(Item position entries)
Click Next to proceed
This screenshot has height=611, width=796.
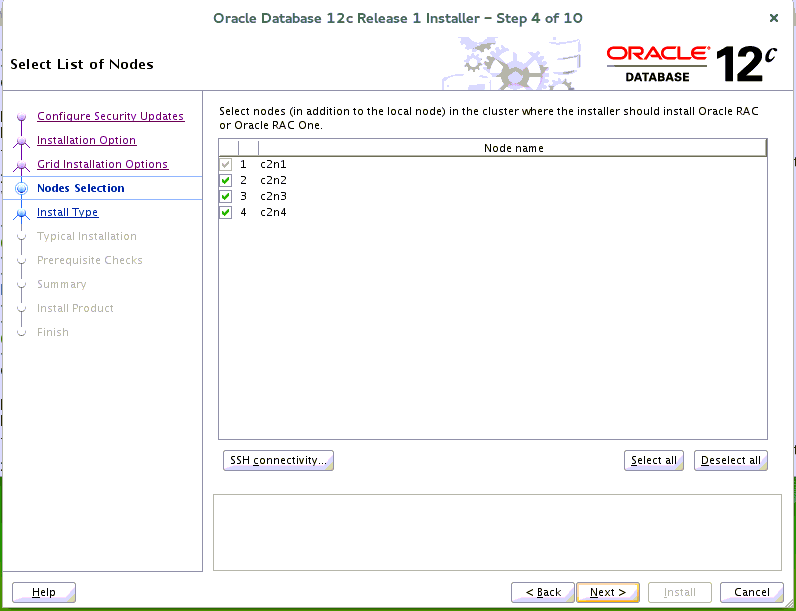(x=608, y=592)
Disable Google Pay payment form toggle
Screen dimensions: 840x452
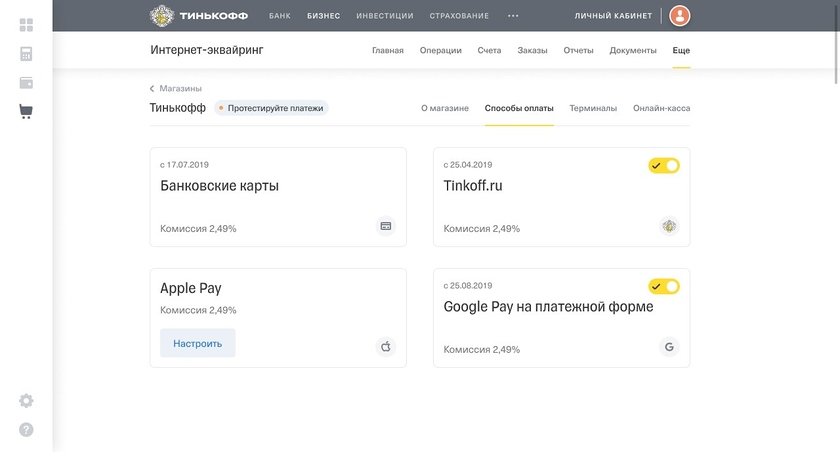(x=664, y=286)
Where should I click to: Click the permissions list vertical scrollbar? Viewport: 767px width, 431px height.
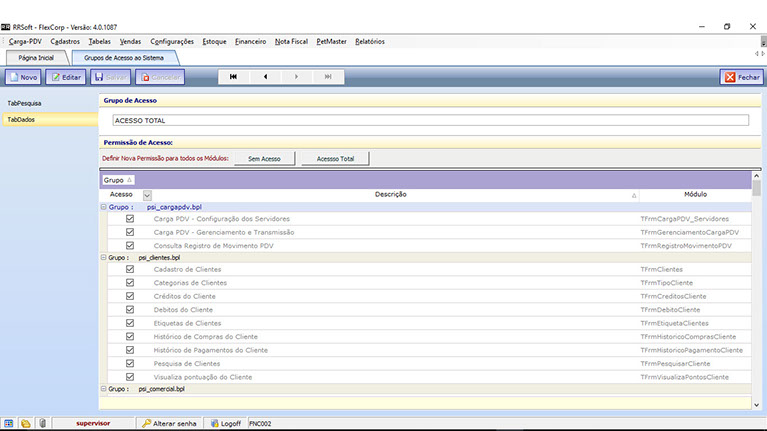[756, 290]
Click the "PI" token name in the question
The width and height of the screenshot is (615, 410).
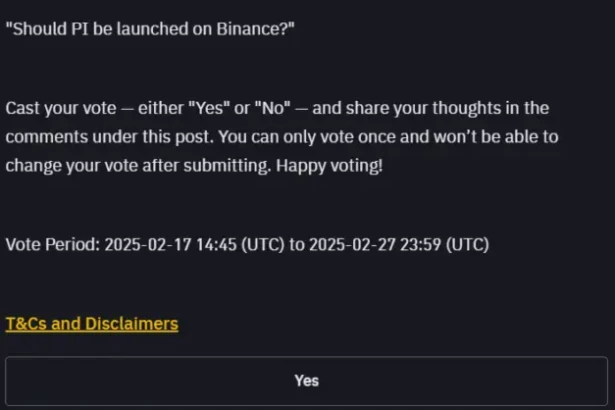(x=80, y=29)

What you will do: Switch every "screenshot" in the listing to "image" and write out all of its lines again with nothing else changed. Leave out the pictures.

Solution to this task:
Click Next to proceed
This image has height=611, width=796.
(x=608, y=592)
Disable Google Pay payment form toggle
Screen dimensions: 840x452
(x=664, y=286)
Where should I click to: Click the permissions list vertical scrollbar? Viewport: 767px width, 431px height.
[756, 290]
Click the "PI" token name in the question
The width and height of the image is (615, 410).
(x=80, y=29)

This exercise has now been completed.